Le décret flamand interdisant l'abattage d'animaux sans étourdissement, y compris pour les méthodes particulières d'abattage prescrites par des rites religieux, n'est pas autorisé par le droit de l'Union européenne, estime l'avocat général de la Cour de Justice de l'Union européenne (CJUE), Gerard Hogan, dans un avis publié ce jeudi.  Le ministre flamand du Bien-être animal, Ben Weyts (N-VA), s'est déclaré "fondamentalement en désaccord" avec cette position. 

La CJUE avait été saisie par la Cour constitutionnelle belge après que plusieurs associations juives et musulmanes eurent contesté un décret de la Région flamande, datant de juillet 2017, relatif aux méthodes autorisées pour l'abattage des animaux. Ce texte avait pour effet d'interdire l'abattage d'animaux selon les rites traditionnels juif et musulman et d'exiger l'étourdissement de ces animaux avant l'abattage afin de réduire leurs souffrances.

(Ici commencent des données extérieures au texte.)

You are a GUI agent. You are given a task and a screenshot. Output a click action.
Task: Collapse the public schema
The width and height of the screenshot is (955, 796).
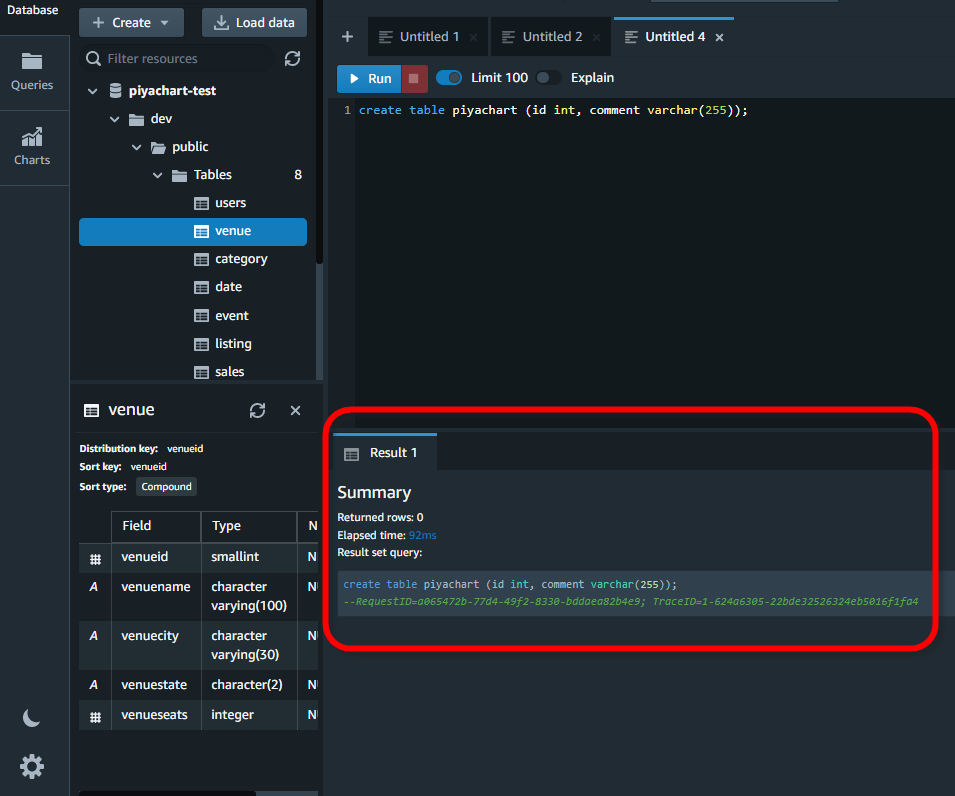coord(137,146)
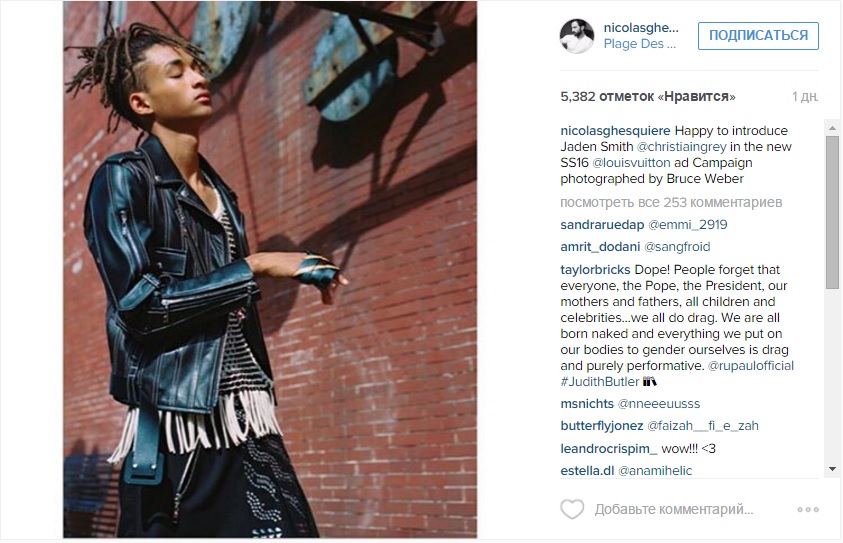Open the three-dots more options menu

(808, 509)
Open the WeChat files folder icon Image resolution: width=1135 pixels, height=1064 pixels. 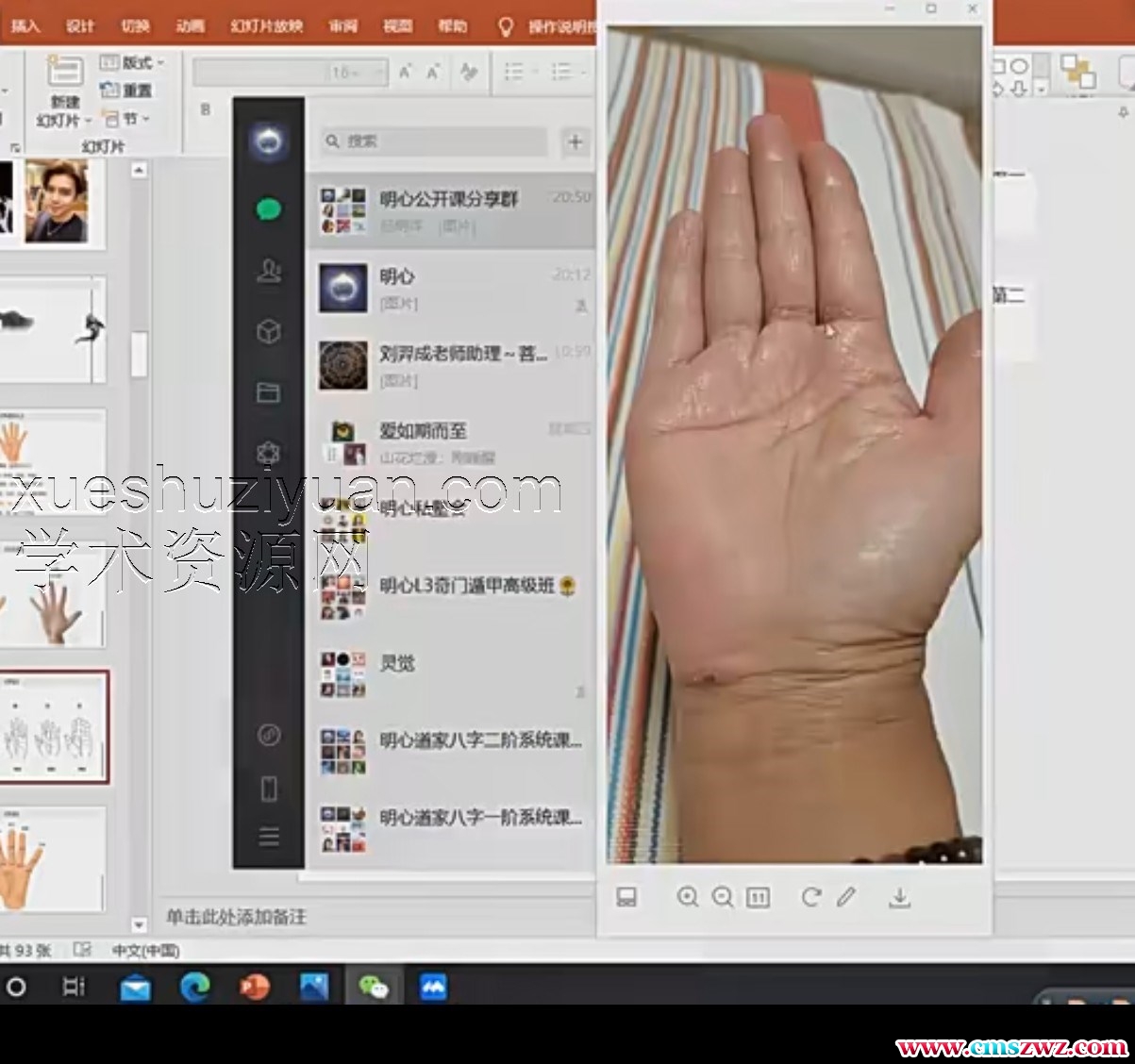269,392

Dans ses conclusions, l'avocat général propose à la Cour "de constater qu'il n'est pas permis aux États membres d'adopter des règles qui prévoient, d'une part, une interdiction de l'abattage d'animaux sans étourdissement applicable également à l'abattage effectué dans le cadre d'un rite religieux et, d'autre part, une autre procédure d'étourdissement pour l'abattage effectué dans le cadre d'un rite religieux, fondé sur l'étourdissement réversible et sur le précepte selon lequel l'étourdissement ne peut pas entraîner la mort de l'animal." 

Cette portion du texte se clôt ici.